Stored records
-- Opening Marker --
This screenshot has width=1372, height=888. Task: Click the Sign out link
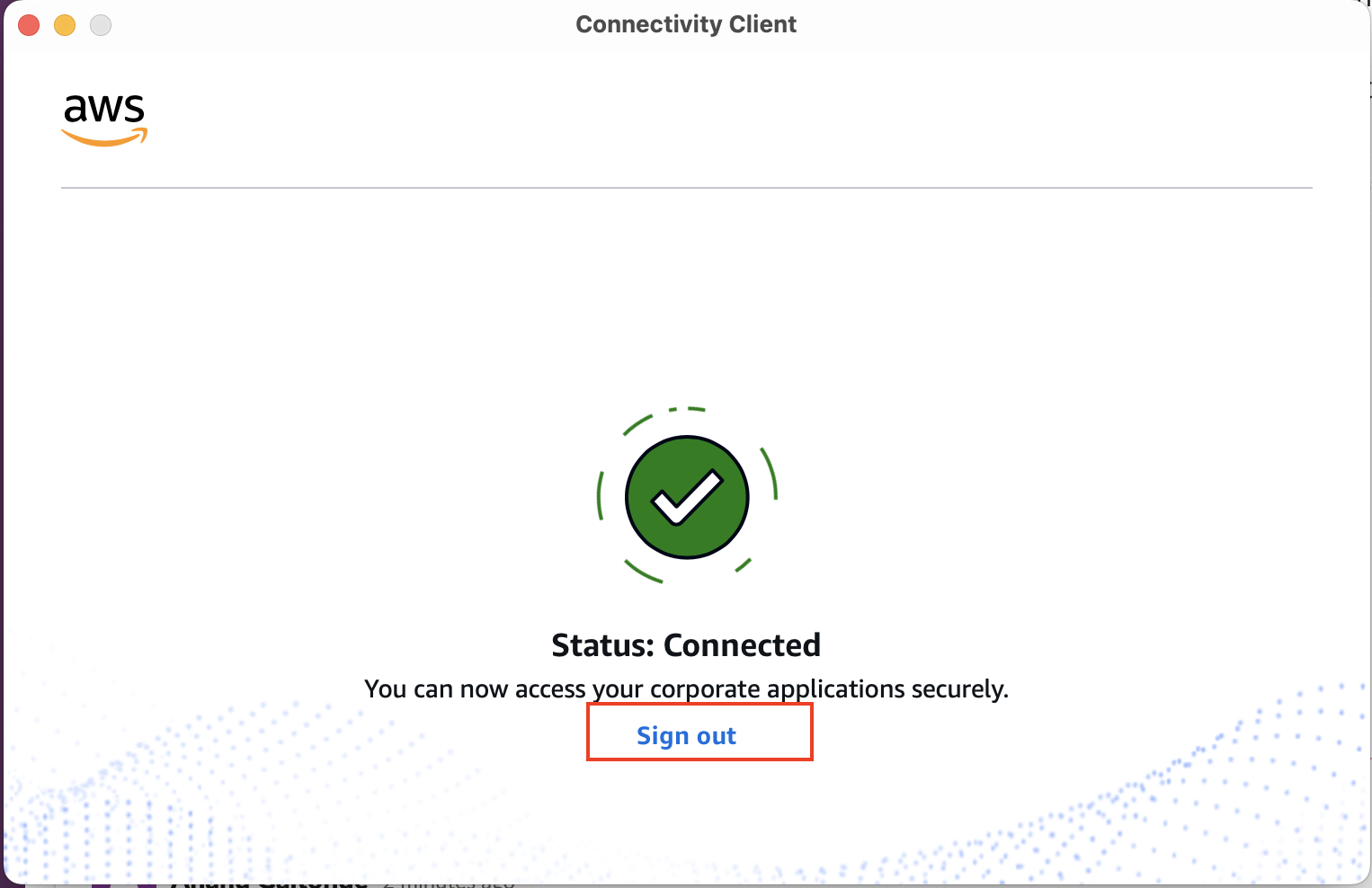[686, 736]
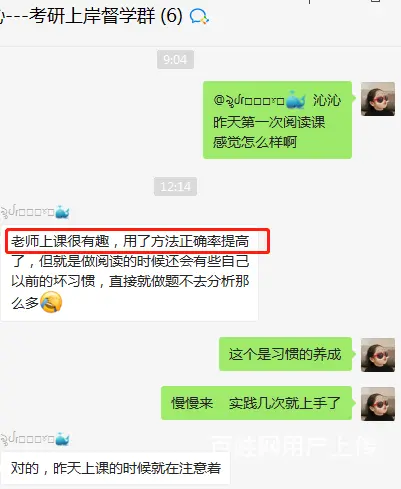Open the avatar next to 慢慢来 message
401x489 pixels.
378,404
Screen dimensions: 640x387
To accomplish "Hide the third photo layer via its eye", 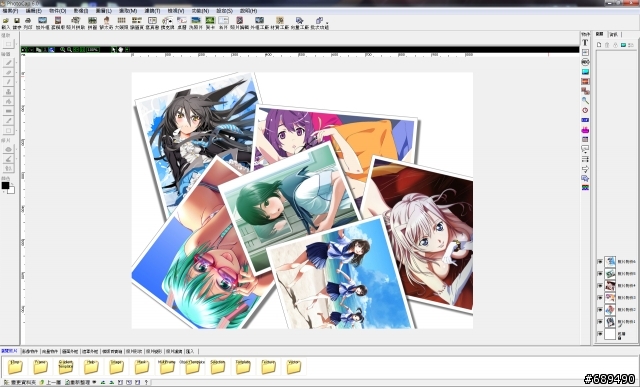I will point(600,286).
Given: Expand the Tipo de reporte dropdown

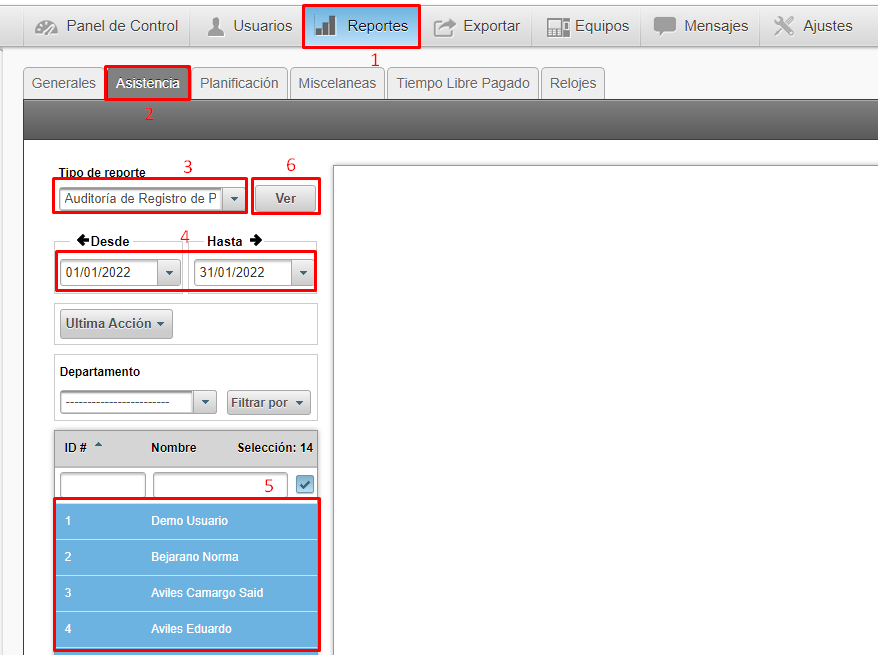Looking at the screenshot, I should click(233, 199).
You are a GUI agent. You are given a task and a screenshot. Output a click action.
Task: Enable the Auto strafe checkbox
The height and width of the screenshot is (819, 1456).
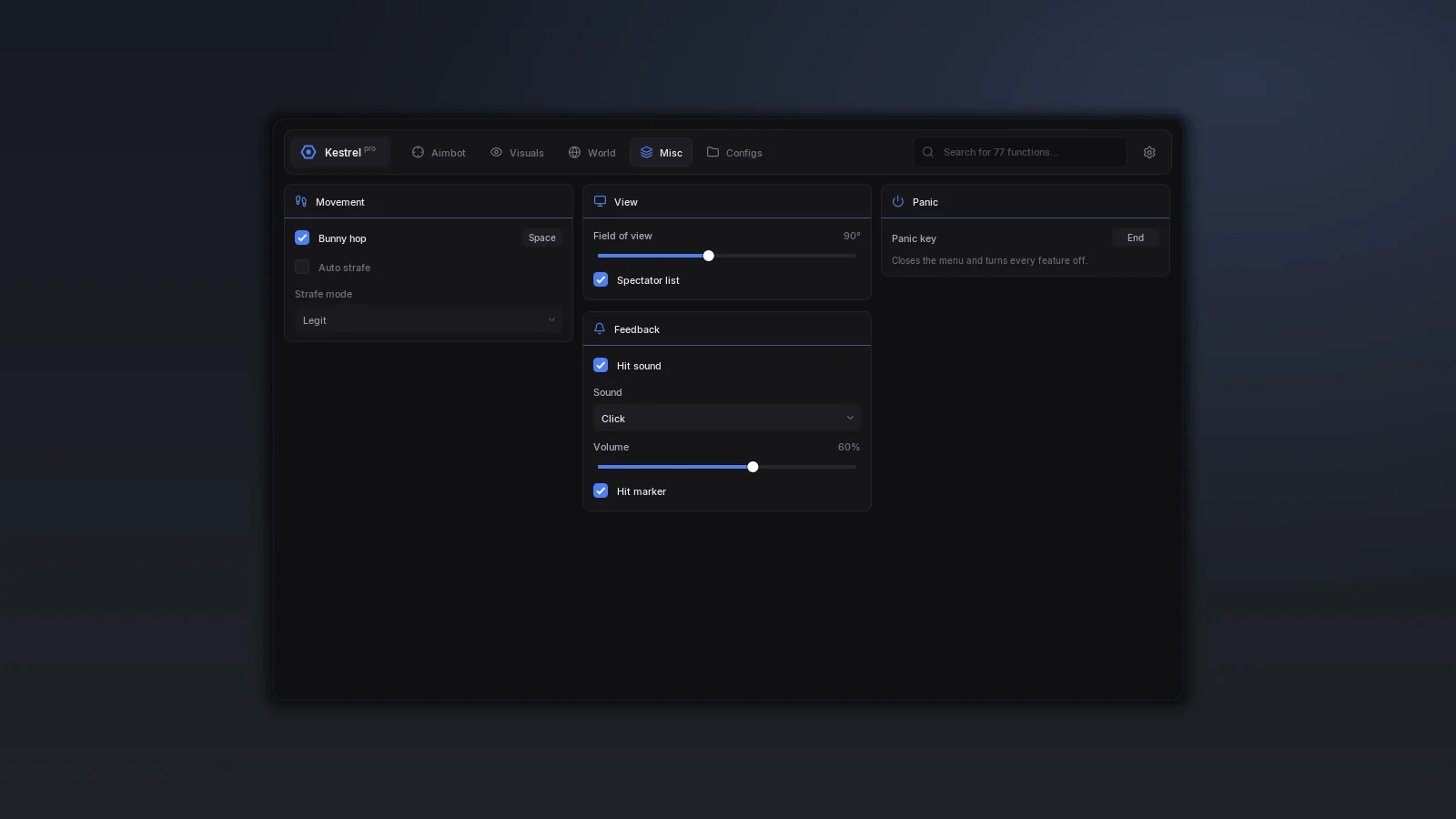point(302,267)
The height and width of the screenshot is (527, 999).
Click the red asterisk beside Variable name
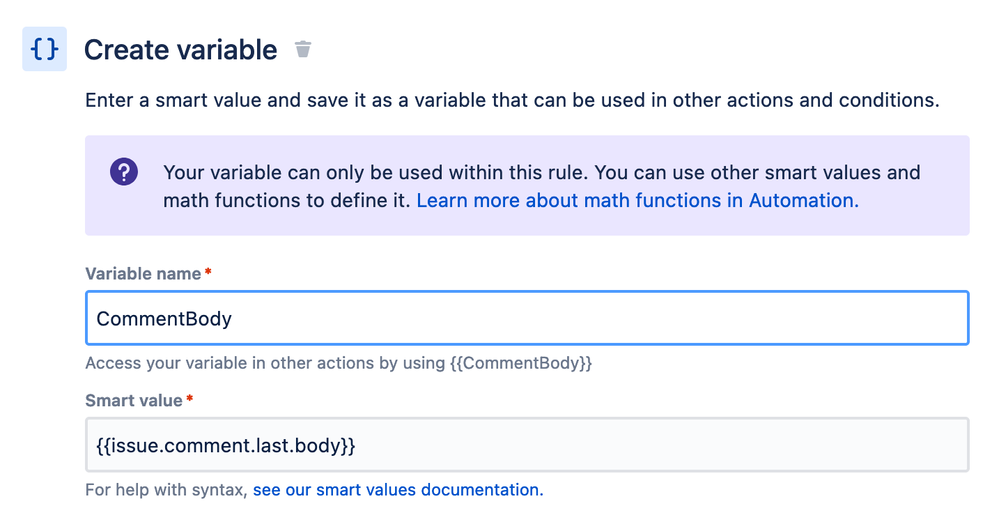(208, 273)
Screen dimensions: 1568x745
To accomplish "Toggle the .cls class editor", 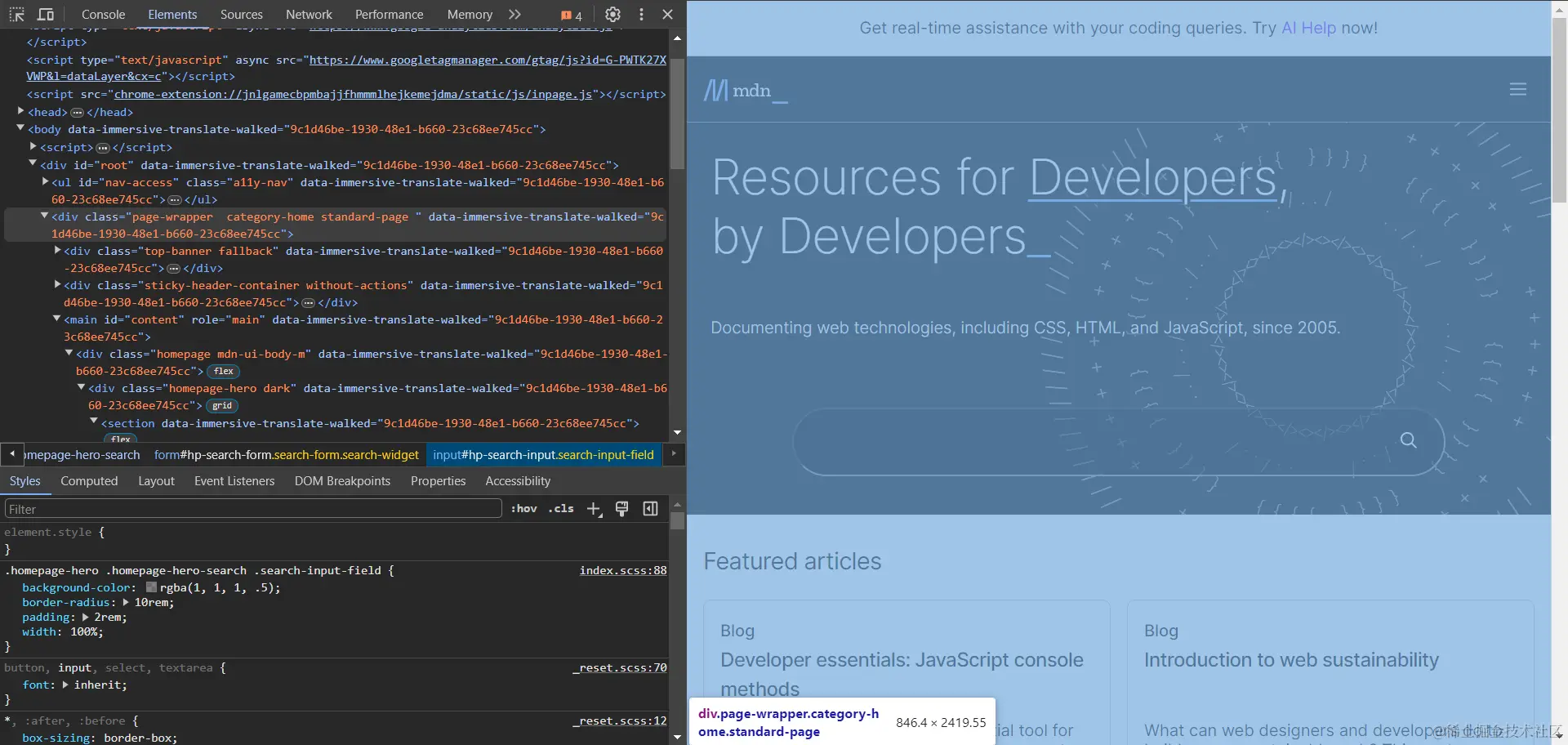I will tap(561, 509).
-- Closing Marker --
> **Your assignment**: Look above for the line containing "You are a GUI", then copy exactly from it through the line containing "The height and width of the screenshot is (527, 999).", keeping both and leaving out pictures. Add nothing else.

> **Answer space**:
You are a GUI agent. You are given a task and a screenshot. Output a click action.
Task: Enable the Auto strafe checkbox
The height and width of the screenshot is (819, 1456).
point(302,267)
The height and width of the screenshot is (527, 999).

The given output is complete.